Holding: The Court reversed the Ninth Circuit and held that, under section 1993, a child born abroad is a U.S. citizen only if the father had resided in the United States before the child’s birth.

Real World Impact:
  • Limits citizenship for children born abroad unless father lived in U.S. before birth.
  • Makes it harder for later-generation foreign-born descendants to claim U.S. citizenship.
  • Requires proof that a father’s U.S. residence occurred before the child’s birth.
Topics: citizenship rules, children born abroad, immigration and admission, statutory interpretation

Summary

Background

A ten-year-old Chinese boy, Chin Bow, born in China in 1914, sought admission to the United States. His father, born in China in 1894, had not been in the United States until 1922. A board denied the boy admission because the father had not resided in the United States at the time of the boy’s birth. The Secretary of Labor ordered deportation.

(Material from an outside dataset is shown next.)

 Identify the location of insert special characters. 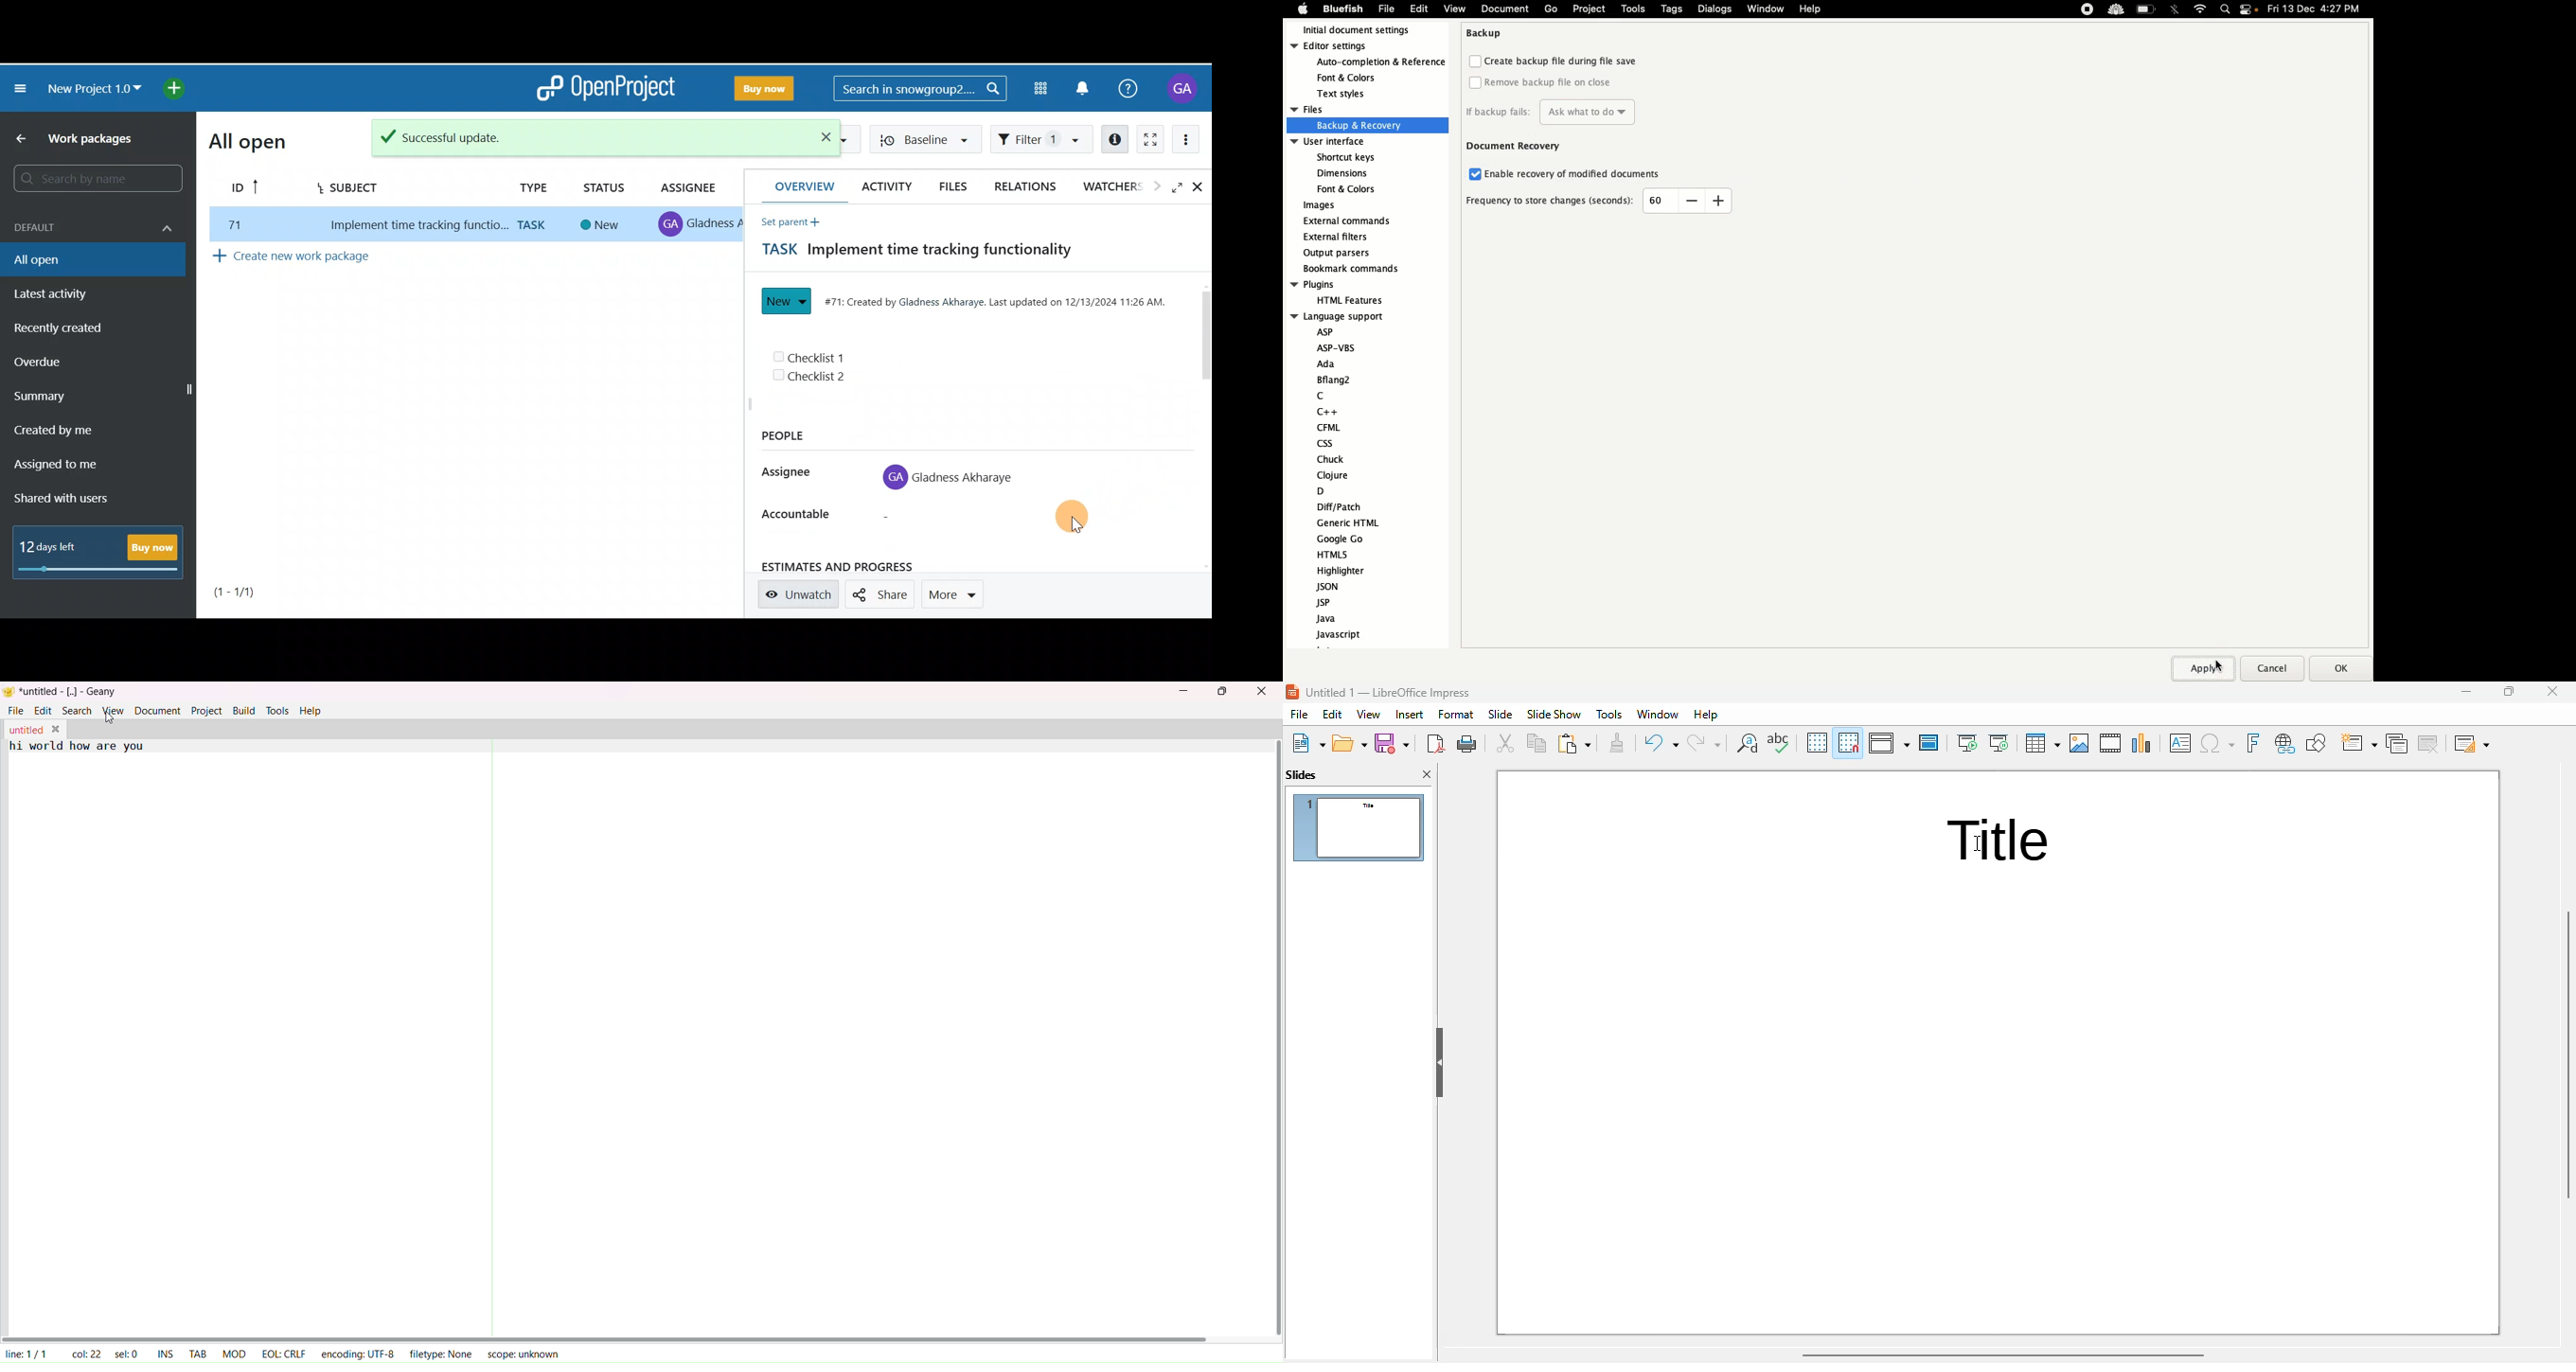
(2217, 743).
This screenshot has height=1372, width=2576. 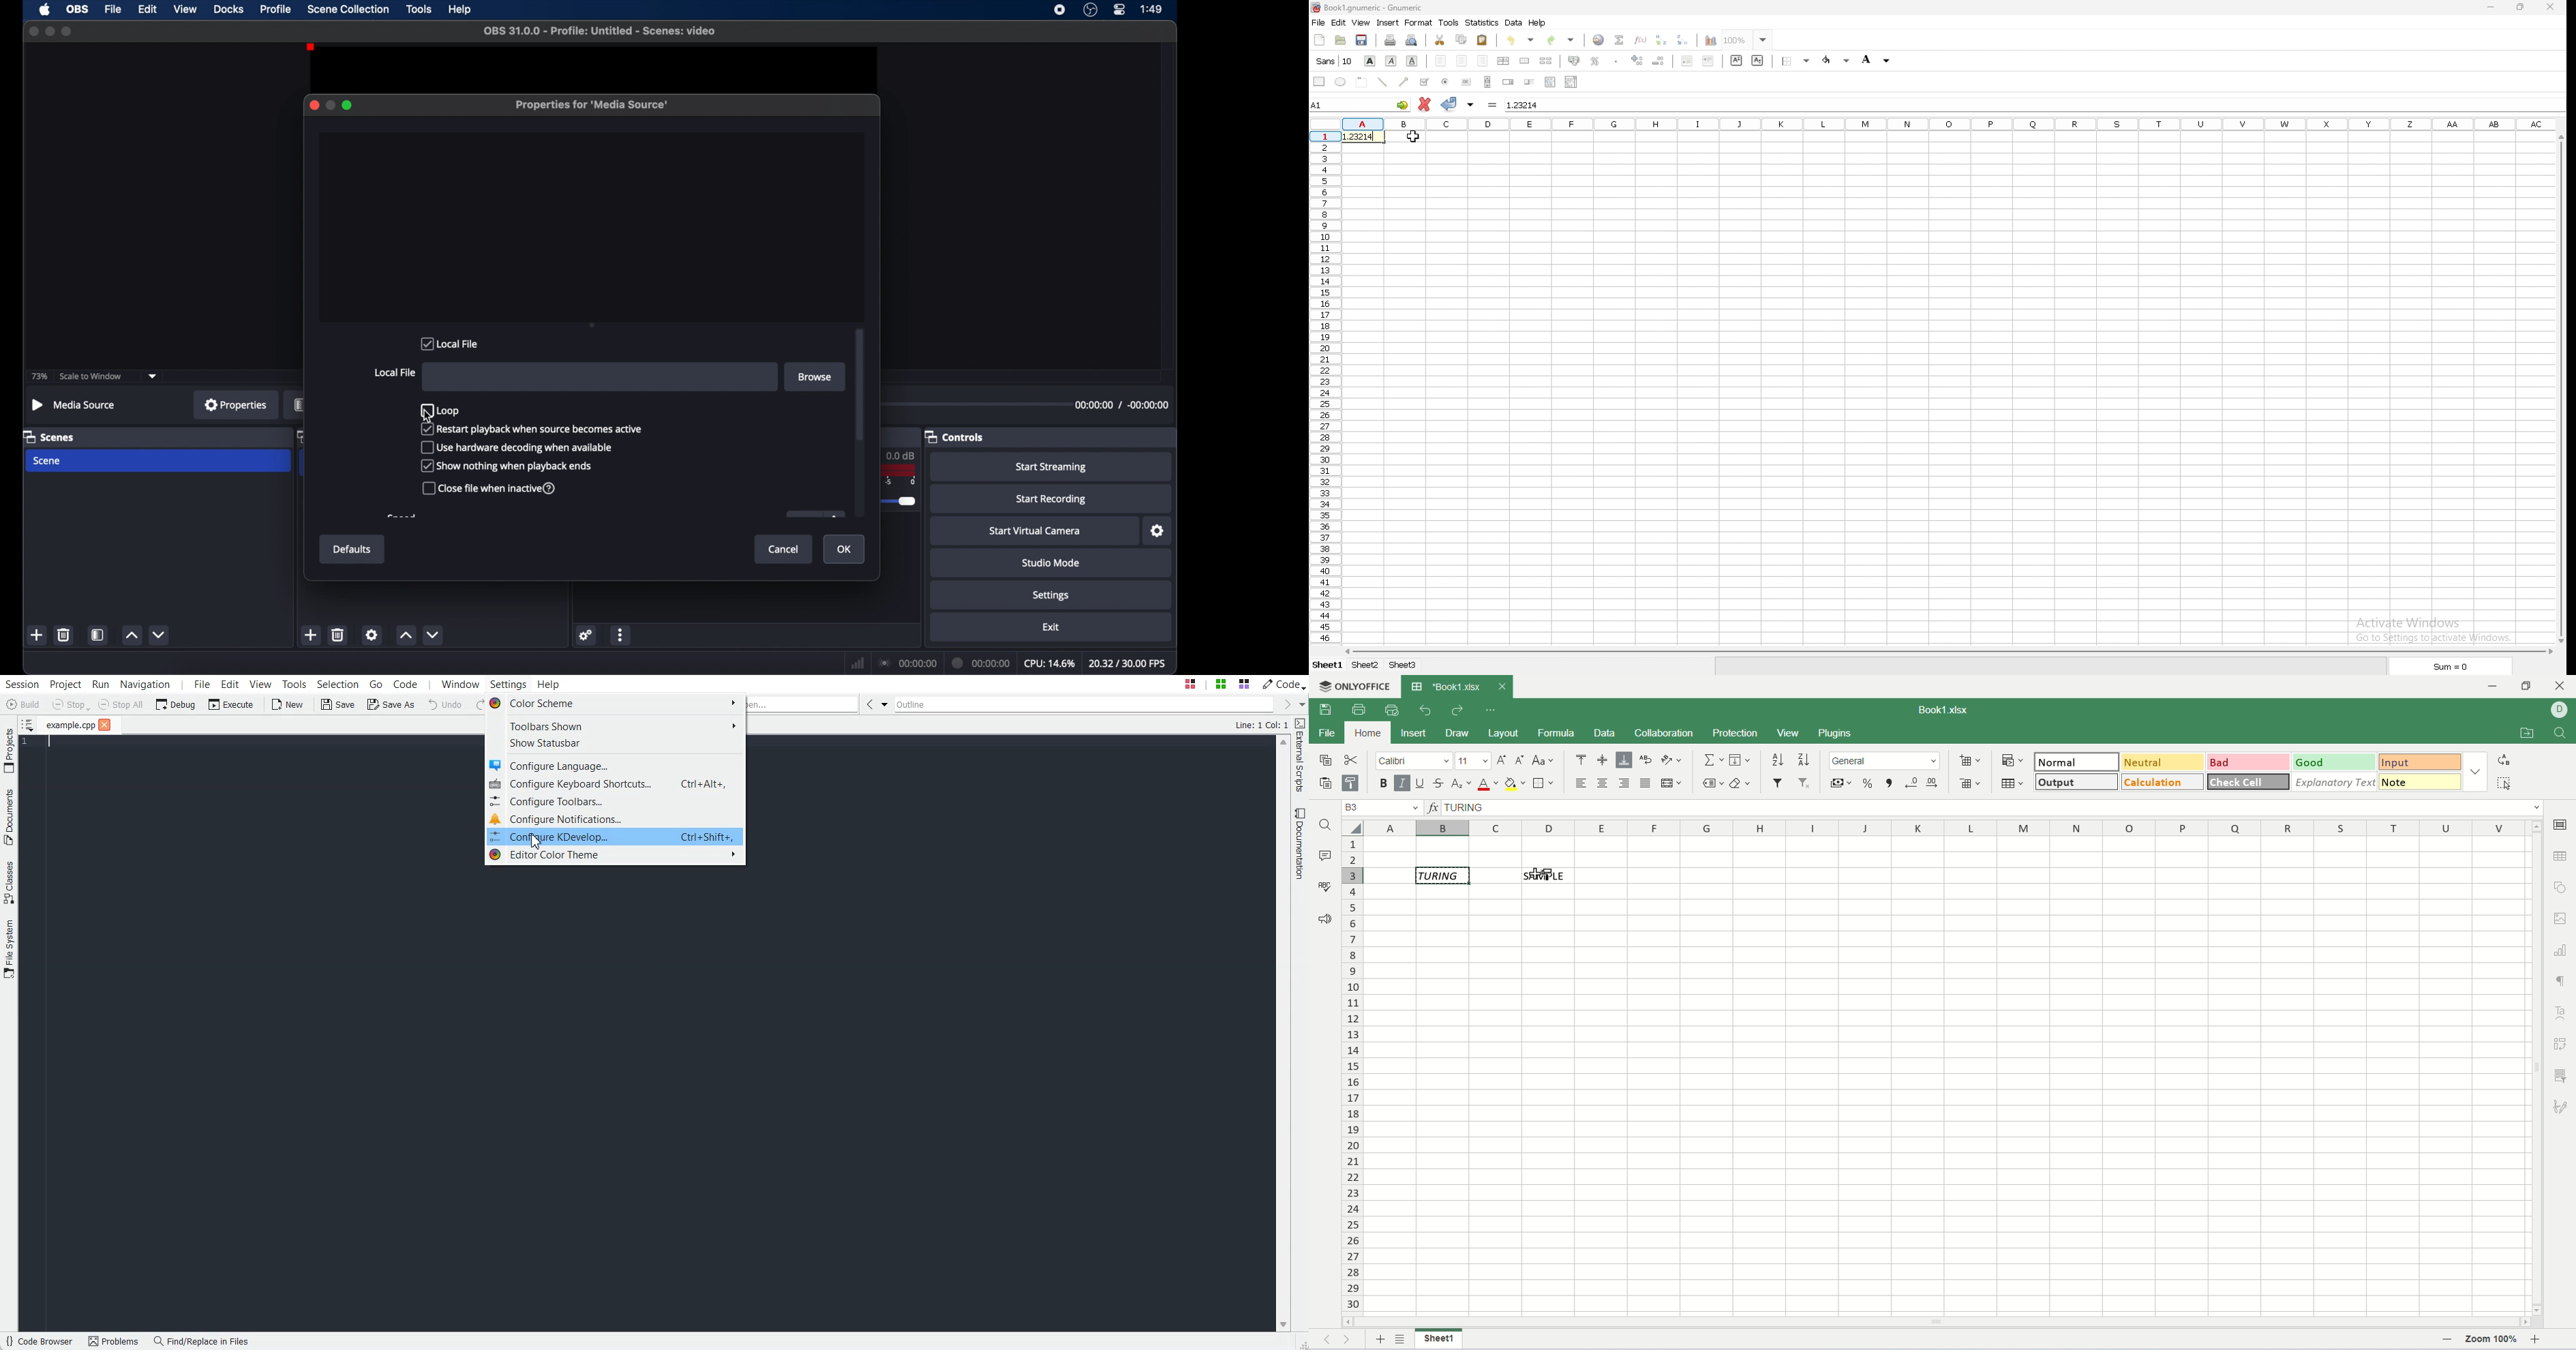 What do you see at coordinates (1336, 61) in the screenshot?
I see `font` at bounding box center [1336, 61].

A federal district court granted habeas corpus and discharged the boy; the Ninth Circuit affirmed that discharge, and the Supreme Court agreed to review the legal issue.

Reasoning

The core question was whether the statute that declares certain foreign-born children citizens requires the father to have lived in the United States before the child’s birth or allows the father to establish residence later in life. The Court reviewed the history of early naturalization laws, prior cases, Attorney General and State Department opinions, and Congress’s 1907 law. The Court concluded citizenship under section 1993 is fixed at birth and that the proviso barring descent of citizenship to children whose fathers "never resided in the United States" must be satisfied as of the child’s birth. The Court therefore reversed the Ninth Circuit’s judgment.

Real world impact

The decision narrows who can claim U.S. citizenship through a father born or naturalized as a citizen: the father must have been resident in the United States before the child’s birth. The case was sent back to the lower court for proceedings consistent with this ruling.